====== Available records
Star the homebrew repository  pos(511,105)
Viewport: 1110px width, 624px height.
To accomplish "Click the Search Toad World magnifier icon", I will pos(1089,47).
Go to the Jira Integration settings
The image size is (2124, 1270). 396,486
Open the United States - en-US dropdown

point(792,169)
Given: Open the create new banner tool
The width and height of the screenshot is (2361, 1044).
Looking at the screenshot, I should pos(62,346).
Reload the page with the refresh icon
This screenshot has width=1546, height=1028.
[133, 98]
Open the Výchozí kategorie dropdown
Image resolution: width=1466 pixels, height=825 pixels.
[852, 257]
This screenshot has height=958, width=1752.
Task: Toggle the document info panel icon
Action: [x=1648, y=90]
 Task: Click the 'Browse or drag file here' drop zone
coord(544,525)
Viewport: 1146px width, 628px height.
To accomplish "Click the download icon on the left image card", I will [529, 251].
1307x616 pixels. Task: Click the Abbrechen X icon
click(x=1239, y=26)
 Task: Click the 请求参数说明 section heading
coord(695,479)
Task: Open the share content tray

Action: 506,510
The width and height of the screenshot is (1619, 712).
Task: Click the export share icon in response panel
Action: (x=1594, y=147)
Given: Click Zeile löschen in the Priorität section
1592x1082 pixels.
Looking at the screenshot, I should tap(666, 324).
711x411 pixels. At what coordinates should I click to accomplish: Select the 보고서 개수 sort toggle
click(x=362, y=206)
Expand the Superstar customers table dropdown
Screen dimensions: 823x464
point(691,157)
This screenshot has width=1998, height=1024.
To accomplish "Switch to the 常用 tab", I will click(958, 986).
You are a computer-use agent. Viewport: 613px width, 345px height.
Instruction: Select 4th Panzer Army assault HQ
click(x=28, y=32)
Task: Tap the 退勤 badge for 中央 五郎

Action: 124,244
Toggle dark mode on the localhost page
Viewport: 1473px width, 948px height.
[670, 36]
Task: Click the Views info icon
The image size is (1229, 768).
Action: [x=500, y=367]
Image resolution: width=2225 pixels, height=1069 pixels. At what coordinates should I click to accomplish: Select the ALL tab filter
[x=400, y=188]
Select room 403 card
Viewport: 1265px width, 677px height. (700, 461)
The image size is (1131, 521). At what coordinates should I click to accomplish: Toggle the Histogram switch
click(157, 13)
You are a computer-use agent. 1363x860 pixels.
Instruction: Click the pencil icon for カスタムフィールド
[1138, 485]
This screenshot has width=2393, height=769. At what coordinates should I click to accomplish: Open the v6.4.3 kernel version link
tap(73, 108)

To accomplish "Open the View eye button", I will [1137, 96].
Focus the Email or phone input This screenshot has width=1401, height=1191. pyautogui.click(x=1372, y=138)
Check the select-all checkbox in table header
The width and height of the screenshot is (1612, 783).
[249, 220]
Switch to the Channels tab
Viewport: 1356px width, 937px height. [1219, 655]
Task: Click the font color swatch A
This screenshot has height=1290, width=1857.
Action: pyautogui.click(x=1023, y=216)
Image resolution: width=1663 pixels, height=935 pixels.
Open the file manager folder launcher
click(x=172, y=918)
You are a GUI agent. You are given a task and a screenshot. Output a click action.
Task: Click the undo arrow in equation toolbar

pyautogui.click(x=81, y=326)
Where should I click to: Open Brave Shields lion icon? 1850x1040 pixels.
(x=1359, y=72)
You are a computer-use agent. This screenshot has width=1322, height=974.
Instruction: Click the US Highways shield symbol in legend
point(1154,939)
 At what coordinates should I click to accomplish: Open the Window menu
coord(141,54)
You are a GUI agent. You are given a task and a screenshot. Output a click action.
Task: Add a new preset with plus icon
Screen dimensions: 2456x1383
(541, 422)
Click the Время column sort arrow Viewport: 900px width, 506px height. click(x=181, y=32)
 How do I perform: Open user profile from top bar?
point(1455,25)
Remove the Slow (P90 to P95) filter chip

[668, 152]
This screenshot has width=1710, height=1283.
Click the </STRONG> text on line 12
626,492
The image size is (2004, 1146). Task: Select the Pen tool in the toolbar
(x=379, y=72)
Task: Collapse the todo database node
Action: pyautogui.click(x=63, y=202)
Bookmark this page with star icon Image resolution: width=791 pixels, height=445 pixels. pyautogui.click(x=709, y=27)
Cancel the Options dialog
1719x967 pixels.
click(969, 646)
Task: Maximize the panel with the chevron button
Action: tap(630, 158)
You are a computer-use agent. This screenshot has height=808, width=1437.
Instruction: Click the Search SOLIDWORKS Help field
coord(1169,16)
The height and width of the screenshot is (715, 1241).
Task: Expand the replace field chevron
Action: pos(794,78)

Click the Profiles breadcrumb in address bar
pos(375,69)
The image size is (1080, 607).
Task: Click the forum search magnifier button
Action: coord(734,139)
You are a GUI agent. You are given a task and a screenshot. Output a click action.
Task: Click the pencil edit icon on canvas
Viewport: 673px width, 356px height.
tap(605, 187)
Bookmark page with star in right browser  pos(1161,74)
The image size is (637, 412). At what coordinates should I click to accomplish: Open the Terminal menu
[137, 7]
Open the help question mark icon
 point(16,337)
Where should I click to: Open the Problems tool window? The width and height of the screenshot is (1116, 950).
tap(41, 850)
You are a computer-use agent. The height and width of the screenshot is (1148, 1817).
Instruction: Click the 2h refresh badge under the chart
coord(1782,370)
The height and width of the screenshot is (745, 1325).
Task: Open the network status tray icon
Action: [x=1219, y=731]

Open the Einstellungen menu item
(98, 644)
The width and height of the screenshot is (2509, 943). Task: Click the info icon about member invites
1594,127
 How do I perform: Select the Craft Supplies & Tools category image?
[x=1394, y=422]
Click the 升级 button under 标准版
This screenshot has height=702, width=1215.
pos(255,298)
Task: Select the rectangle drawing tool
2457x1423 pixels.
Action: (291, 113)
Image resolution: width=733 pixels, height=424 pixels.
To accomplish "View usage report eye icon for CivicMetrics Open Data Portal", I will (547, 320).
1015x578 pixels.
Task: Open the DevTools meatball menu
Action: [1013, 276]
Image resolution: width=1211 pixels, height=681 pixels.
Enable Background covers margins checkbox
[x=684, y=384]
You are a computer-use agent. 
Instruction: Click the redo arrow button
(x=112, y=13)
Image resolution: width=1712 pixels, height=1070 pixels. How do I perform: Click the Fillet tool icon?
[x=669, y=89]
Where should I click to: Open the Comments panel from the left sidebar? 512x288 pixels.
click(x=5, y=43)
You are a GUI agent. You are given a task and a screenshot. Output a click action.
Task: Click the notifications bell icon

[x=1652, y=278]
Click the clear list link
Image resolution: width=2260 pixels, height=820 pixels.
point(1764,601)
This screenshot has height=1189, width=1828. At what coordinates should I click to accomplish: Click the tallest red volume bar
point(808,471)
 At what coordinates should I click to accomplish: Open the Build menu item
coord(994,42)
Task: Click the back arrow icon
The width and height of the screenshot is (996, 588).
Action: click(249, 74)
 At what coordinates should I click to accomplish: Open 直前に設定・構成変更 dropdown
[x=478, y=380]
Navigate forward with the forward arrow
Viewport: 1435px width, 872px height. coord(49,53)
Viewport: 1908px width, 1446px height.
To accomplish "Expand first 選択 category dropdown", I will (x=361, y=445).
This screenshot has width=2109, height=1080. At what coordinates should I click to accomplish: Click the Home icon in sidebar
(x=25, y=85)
============
_Assignment_: Transcribe the material exactly, so that no line is lost or altered.

_Response_:
Star the homebrew repository  pos(511,105)
Viewport: 1110px width, 624px height.
To accomplish "Click the Search Toad World magnifier icon", I will pos(1089,47).
Go to the Jira Integration settings
The image size is (2124, 1270). 396,486
Open the United States - en-US dropdown

point(792,169)
Given: Open the create new banner tool
The width and height of the screenshot is (2361, 1044).
Looking at the screenshot, I should pos(62,346).
Reload the page with the refresh icon
This screenshot has width=1546, height=1028.
[133, 98]
Open the Výchozí kategorie dropdown
Image resolution: width=1466 pixels, height=825 pixels.
[852, 257]
This screenshot has height=958, width=1752.
Task: Toggle the document info panel icon
Action: [x=1648, y=90]
 Task: Click the 'Browse or drag file here' drop zone
coord(544,525)
Viewport: 1146px width, 628px height.
To accomplish "Click the download icon on the left image card", I will [529, 251].
1307x616 pixels. Task: Click the Abbrechen X icon
click(x=1239, y=26)
 Task: Click the 请求参数说明 section heading
coord(695,479)
Task: Open the share content tray

Action: 506,510
The width and height of the screenshot is (1619, 712).
Task: Click the export share icon in response panel
Action: (x=1594, y=147)
Given: Click Zeile löschen in the Priorität section
1592x1082 pixels.
Looking at the screenshot, I should tap(666, 324).
711x411 pixels. At what coordinates should I click to accomplish: Select the 보고서 개수 sort toggle
click(x=362, y=206)
Expand the Superstar customers table dropdown
Screen dimensions: 823x464
point(691,157)
This screenshot has width=1998, height=1024.
To accomplish "Switch to the 常用 tab", I will click(958, 986).
You are a computer-use agent. Viewport: 613px width, 345px height.
Instruction: Select 4th Panzer Army assault HQ
click(x=28, y=32)
Task: Tap the 退勤 badge for 中央 五郎

Action: 124,244
Toggle dark mode on the localhost page
Viewport: 1473px width, 948px height.
[670, 36]
Task: Click the Views info icon
The image size is (1229, 768).
Action: [x=500, y=367]
Image resolution: width=2225 pixels, height=1069 pixels. At what coordinates should I click to accomplish: Select the ALL tab filter
[x=400, y=188]
Select room 403 card
Viewport: 1265px width, 677px height. (700, 461)
The image size is (1131, 521). At what coordinates should I click to accomplish: Toggle the Histogram switch
click(157, 13)
You are a computer-use agent. 1363x860 pixels.
Instruction: Click the pencil icon for カスタムフィールド
[1138, 485]
This screenshot has width=2393, height=769. At what coordinates should I click to accomplish: Open the v6.4.3 kernel version link
tap(73, 108)

To accomplish "Open the View eye button", I will [1137, 96].
Focus the Email or phone input This screenshot has width=1401, height=1191. pyautogui.click(x=1372, y=138)
Check the select-all checkbox in table header
The width and height of the screenshot is (1612, 783).
[249, 220]
Switch to the Channels tab
Viewport: 1356px width, 937px height. [1219, 655]
Task: Click the font color swatch A
This screenshot has height=1290, width=1857.
Action: pyautogui.click(x=1023, y=216)
Image resolution: width=1663 pixels, height=935 pixels.
Open the file manager folder launcher
click(x=172, y=918)
You are a GUI agent. You are given a task and a screenshot. Output a click action.
Task: Click the undo arrow in equation toolbar

pyautogui.click(x=81, y=326)
Where should I click to: Open Brave Shields lion icon? 1850x1040 pixels.
(x=1359, y=72)
You are a computer-use agent. This screenshot has width=1322, height=974.
Instruction: Click the US Highways shield symbol in legend
point(1154,939)
 At what coordinates should I click to accomplish: Open the Window menu
coord(141,54)
You are a GUI agent. You are given a task and a screenshot. Output a click action.
Task: Add a new preset with plus icon
Screen dimensions: 2456x1383
(541, 422)
Click the Время column sort arrow Viewport: 900px width, 506px height. click(x=181, y=32)
 How do I perform: Open user profile from top bar?
point(1455,25)
Remove the Slow (P90 to P95) filter chip

[668, 152]
This screenshot has width=1710, height=1283.
Click the </STRONG> text on line 12
626,492
The image size is (2004, 1146). Task: Select the Pen tool in the toolbar
(x=379, y=72)
Task: Collapse the todo database node
Action: pyautogui.click(x=63, y=202)
Bookmark this page with star icon Image resolution: width=791 pixels, height=445 pixels. pyautogui.click(x=709, y=27)
Cancel the Options dialog
1719x967 pixels.
click(969, 646)
Task: Maximize the panel with the chevron button
Action: tap(630, 158)
You are a computer-use agent. This screenshot has height=808, width=1437.
Instruction: Click the Search SOLIDWORKS Help field
coord(1169,16)
The height and width of the screenshot is (715, 1241).
Task: Expand the replace field chevron
Action: pos(794,78)

Click the Profiles breadcrumb in address bar
pos(375,69)
The image size is (1080, 607).
Task: Click the forum search magnifier button
Action: coord(734,139)
You are a GUI agent. You are given a task and a screenshot. Output a click action.
Task: Click the pencil edit icon on canvas
Viewport: 673px width, 356px height.
tap(605, 187)
Bookmark page with star in right browser  pos(1161,74)
The image size is (637, 412). At what coordinates should I click to accomplish: Open the Terminal menu
[137, 7]
Open the help question mark icon
 point(16,337)
Where should I click to: Open the Problems tool window? The width and height of the screenshot is (1116, 950).
tap(41, 850)
You are a computer-use agent. The height and width of the screenshot is (1148, 1817).
Instruction: Click the 2h refresh badge under the chart
coord(1782,370)
The height and width of the screenshot is (745, 1325).
Task: Open the network status tray icon
Action: [x=1219, y=731]

Open the Einstellungen menu item
(98, 644)
The width and height of the screenshot is (2509, 943). Task: Click the info icon about member invites
1594,127
 How do I perform: Select the Craft Supplies & Tools category image?
[x=1394, y=422]
Click the 升级 button under 标准版
This screenshot has height=702, width=1215.
pos(255,298)
Task: Select the rectangle drawing tool
2457x1423 pixels.
Action: (291, 113)
Image resolution: width=733 pixels, height=424 pixels.
To accomplish "View usage report eye icon for CivicMetrics Open Data Portal", I will (547, 320).
1015x578 pixels.
Task: Open the DevTools meatball menu
Action: [1013, 276]
Image resolution: width=1211 pixels, height=681 pixels.
Enable Background covers margins checkbox
[x=684, y=384]
You are a computer-use agent. 
Instruction: Click the redo arrow button
(x=112, y=13)
Image resolution: width=1712 pixels, height=1070 pixels. How do I perform: Click the Fillet tool icon?
[x=669, y=89]
Where should I click to: Open the Comments panel from the left sidebar? 512x288 pixels.
click(x=5, y=43)
You are a GUI agent. You are given a task and a screenshot. Output a click action.
Task: Click the notifications bell icon

[x=1652, y=278]
Click the clear list link
Image resolution: width=2260 pixels, height=820 pixels.
point(1764,601)
This screenshot has height=1189, width=1828. At what coordinates should I click to accomplish: Click the tallest red volume bar
point(808,471)
 At what coordinates should I click to accomplish: Open the Build menu item
coord(994,42)
Task: Click the back arrow icon
The width and height of the screenshot is (996, 588).
Action: click(249, 74)
 At what coordinates should I click to accomplish: Open 直前に設定・構成変更 dropdown
[x=478, y=380]
Navigate forward with the forward arrow
Viewport: 1435px width, 872px height. coord(49,53)
Viewport: 1908px width, 1446px height.
To accomplish "Expand first 選択 category dropdown", I will (x=361, y=445).
This screenshot has width=2109, height=1080. At what coordinates should I click to accomplish: Click the Home icon in sidebar
(x=25, y=85)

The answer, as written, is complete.